◆ Exercise details
Return every line of the data that contains the string "blue".

######

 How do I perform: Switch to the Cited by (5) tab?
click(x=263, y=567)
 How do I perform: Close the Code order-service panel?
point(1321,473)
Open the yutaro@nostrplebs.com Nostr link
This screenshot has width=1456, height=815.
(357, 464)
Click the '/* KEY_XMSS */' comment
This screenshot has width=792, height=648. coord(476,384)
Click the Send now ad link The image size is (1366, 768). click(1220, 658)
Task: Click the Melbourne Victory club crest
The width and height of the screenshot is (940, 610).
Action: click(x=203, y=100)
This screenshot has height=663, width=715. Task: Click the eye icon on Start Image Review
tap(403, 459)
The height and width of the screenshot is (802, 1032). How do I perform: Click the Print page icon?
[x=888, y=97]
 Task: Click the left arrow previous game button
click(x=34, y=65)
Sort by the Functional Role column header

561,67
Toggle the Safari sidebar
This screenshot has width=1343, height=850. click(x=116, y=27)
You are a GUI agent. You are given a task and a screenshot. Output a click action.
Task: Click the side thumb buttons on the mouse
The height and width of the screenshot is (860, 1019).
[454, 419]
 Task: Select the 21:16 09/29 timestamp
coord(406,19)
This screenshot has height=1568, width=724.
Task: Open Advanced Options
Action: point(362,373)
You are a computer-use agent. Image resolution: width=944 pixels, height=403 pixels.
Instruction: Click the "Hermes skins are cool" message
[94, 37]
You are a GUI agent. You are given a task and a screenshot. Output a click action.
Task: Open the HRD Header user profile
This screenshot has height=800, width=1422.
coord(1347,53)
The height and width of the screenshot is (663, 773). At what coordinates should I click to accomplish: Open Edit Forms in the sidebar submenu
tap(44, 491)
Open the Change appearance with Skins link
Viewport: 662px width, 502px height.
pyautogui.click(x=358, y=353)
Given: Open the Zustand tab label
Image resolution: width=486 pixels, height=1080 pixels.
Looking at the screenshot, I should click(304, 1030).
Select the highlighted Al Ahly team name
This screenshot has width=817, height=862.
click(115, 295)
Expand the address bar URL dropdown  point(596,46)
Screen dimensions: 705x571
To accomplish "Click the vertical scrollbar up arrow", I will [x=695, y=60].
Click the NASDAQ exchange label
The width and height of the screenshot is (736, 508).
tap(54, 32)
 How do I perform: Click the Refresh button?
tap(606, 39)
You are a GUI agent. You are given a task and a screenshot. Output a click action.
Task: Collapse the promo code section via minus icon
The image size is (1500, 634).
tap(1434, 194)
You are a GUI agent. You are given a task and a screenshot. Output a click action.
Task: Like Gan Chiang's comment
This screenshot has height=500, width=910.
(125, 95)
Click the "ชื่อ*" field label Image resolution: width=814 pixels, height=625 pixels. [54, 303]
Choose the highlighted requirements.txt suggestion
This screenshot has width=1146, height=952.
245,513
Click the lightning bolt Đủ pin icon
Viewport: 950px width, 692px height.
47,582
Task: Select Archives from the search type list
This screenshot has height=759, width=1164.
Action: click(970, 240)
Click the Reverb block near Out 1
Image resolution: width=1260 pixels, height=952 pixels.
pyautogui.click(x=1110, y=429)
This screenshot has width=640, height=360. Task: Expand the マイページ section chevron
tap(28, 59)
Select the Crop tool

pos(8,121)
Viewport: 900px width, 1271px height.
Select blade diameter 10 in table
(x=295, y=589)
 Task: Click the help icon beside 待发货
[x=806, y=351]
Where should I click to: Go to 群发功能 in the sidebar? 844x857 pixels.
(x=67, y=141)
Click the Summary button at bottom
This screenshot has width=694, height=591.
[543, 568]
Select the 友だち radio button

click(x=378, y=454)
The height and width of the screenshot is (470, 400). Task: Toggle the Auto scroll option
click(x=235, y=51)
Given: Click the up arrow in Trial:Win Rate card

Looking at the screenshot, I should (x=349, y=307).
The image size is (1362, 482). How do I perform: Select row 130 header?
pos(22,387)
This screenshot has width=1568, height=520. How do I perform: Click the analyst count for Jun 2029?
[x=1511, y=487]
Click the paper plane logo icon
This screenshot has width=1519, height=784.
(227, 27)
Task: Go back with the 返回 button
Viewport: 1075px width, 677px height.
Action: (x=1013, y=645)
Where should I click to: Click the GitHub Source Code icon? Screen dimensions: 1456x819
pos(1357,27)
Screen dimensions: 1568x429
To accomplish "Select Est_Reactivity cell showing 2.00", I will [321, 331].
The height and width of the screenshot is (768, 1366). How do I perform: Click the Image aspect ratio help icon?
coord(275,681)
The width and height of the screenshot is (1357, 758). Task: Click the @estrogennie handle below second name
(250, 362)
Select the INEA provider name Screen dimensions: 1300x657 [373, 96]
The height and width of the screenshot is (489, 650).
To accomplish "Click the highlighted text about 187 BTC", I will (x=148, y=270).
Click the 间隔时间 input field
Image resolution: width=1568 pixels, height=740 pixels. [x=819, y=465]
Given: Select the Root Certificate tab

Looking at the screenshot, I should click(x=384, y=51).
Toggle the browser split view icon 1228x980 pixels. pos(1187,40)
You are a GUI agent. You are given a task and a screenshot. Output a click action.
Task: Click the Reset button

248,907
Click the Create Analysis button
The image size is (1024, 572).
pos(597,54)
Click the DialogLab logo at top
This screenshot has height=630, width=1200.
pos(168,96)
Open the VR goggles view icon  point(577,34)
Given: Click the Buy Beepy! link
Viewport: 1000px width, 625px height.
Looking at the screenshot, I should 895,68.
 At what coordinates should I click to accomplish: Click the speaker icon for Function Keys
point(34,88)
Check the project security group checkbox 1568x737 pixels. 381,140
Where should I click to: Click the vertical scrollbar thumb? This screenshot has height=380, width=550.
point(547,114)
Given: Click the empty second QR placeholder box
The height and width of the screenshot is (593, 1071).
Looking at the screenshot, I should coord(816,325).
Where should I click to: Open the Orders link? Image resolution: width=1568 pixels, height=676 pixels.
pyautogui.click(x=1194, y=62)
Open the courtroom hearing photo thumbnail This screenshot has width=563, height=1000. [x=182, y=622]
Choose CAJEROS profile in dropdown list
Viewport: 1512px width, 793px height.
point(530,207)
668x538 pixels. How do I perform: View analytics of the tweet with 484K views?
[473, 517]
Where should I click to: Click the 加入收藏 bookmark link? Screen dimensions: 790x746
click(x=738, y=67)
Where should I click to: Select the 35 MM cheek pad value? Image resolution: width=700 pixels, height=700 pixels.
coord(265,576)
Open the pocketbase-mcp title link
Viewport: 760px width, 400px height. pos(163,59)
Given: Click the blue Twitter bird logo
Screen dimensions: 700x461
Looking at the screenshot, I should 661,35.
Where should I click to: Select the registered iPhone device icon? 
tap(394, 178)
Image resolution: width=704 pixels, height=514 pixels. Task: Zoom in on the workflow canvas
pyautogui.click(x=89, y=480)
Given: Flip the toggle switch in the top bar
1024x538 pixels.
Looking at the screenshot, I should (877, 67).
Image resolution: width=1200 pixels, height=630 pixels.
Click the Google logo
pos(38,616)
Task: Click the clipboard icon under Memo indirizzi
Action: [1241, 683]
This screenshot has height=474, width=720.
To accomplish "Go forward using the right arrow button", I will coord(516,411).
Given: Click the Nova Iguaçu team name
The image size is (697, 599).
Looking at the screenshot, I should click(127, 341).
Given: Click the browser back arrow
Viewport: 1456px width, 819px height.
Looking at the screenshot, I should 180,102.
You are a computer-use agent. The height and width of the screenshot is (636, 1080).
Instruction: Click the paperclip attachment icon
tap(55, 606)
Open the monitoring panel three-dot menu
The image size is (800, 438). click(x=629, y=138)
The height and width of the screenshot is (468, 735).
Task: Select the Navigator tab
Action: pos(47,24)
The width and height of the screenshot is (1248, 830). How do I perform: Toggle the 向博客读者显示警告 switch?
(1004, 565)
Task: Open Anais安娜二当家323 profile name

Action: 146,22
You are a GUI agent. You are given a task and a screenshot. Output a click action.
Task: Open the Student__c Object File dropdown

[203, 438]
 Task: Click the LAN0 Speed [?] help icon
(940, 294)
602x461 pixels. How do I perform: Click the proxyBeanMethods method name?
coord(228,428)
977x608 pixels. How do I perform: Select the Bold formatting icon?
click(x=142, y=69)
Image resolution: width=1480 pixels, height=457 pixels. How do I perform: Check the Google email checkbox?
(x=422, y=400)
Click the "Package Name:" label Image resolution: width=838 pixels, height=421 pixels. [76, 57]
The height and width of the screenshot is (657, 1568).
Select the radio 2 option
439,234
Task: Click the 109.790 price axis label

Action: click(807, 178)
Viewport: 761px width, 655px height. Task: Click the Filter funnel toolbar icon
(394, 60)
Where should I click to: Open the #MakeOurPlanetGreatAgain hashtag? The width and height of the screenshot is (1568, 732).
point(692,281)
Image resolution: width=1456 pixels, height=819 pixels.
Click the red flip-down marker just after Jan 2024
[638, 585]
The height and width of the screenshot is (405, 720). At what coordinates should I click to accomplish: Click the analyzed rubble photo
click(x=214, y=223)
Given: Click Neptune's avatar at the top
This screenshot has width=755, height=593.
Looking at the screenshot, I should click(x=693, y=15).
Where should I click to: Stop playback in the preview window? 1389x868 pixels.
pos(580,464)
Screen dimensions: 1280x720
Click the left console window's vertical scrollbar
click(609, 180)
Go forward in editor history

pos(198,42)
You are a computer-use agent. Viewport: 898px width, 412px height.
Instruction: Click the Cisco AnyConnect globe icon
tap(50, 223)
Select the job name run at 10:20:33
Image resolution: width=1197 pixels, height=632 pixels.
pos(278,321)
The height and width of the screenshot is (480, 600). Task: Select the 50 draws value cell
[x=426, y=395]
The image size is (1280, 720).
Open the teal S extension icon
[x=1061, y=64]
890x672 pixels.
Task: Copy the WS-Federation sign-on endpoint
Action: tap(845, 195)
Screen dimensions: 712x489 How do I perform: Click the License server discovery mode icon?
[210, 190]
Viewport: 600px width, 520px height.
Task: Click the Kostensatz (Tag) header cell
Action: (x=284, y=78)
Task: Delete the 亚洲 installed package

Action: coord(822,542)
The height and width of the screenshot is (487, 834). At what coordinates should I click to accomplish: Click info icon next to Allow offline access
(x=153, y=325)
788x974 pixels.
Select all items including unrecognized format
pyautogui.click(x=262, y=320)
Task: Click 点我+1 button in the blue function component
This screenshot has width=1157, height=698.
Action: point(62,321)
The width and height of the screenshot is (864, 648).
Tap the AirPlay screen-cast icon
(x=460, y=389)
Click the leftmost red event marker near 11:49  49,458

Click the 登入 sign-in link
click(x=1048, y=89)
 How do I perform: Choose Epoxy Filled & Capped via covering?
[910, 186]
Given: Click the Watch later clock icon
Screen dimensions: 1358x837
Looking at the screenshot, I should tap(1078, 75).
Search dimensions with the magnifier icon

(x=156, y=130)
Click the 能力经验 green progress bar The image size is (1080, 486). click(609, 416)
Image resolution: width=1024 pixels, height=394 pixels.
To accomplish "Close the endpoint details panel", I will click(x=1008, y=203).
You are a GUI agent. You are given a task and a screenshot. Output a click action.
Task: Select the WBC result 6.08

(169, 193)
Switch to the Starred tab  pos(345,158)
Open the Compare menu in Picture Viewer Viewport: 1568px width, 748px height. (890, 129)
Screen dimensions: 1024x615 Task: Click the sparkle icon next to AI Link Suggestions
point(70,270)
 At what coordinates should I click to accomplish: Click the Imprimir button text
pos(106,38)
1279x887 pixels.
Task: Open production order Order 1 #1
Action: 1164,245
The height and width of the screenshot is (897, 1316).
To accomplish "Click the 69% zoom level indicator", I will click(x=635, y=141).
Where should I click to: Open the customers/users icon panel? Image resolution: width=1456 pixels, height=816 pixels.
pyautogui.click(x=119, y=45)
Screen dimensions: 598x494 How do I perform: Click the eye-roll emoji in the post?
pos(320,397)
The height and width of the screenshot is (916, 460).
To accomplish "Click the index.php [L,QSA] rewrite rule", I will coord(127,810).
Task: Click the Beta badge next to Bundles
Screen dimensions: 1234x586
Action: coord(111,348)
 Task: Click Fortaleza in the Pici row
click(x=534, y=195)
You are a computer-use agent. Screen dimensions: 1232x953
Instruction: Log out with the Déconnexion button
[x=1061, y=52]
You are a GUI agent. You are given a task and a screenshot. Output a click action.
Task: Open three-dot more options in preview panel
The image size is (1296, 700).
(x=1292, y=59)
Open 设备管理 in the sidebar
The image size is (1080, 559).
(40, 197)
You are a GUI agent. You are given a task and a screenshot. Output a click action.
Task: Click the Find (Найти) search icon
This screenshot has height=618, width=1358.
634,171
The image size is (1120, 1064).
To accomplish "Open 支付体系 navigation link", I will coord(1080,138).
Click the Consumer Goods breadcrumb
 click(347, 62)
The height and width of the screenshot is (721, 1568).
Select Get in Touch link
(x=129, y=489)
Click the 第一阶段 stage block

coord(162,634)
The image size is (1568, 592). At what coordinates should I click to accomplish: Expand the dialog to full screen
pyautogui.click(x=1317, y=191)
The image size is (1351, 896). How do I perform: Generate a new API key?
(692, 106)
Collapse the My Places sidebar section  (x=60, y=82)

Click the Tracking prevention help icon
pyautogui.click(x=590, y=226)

######

◆ Answer section
Given: Click the blue Twitter bird logo
Task: Click 点我+1 button in the blue function component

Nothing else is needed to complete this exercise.